Abstract: Transformer-based large language models (LLMs) face memory bottlenecks during inference due to key-value (KV) caches. The direction of recent researches has been to identify and discard redundant tokens. Existing approaches often rely on attention scores to remove low-contributing tokens. However, because they adopt a fixed observation window size, they fail to guarantee input-level optimality and frequently suffer performance degradation across different environments. To overcome these limitations, we propose A2SF (Accumulative Attention Score with Forgetting Factor), a token selection method that applies a forgetting factor to accumulative attention scores. A2SF defines a accumulative formula that gradually forgets past attention contributions over time, thereby generalizing fixed-window approaches.
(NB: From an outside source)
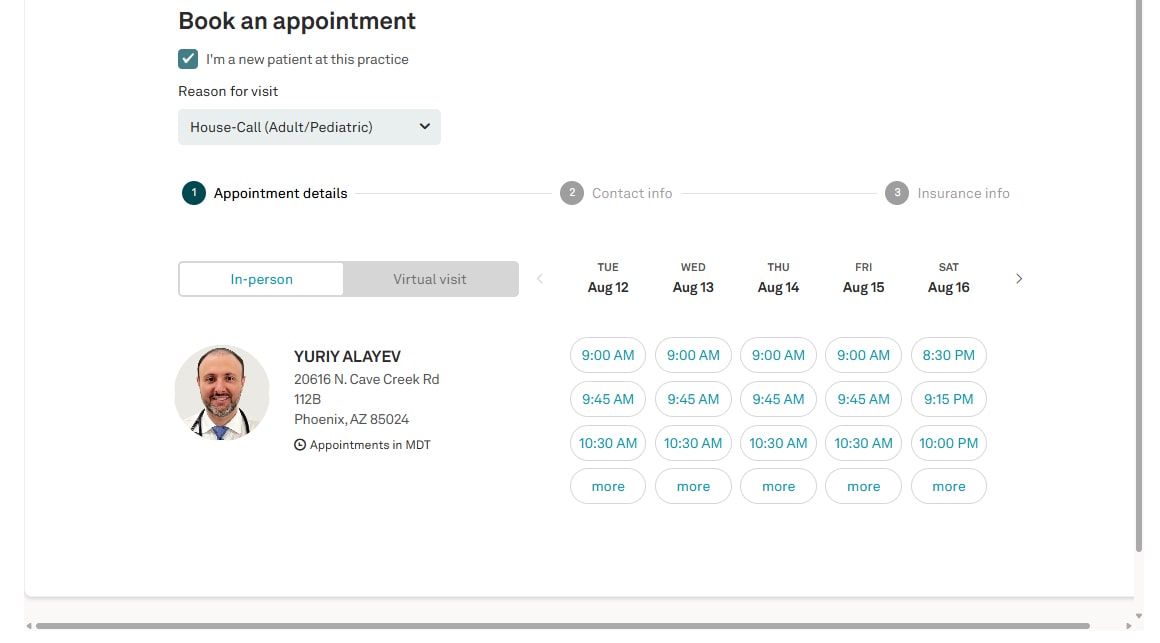Click the previous dates left chevron
The width and height of the screenshot is (1160, 643).
pos(540,279)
Furthermore, it employs reinforcement learning to dynamically explore appropriate forgetting factors for each sentence. Experimental results demonstrate that by dynamically adapting to the characteristics of each input, A2SF more effectively selects critical tokens, thereby achieving 4–9\% performance improvements over competitive baselines under a highly constrained token budget.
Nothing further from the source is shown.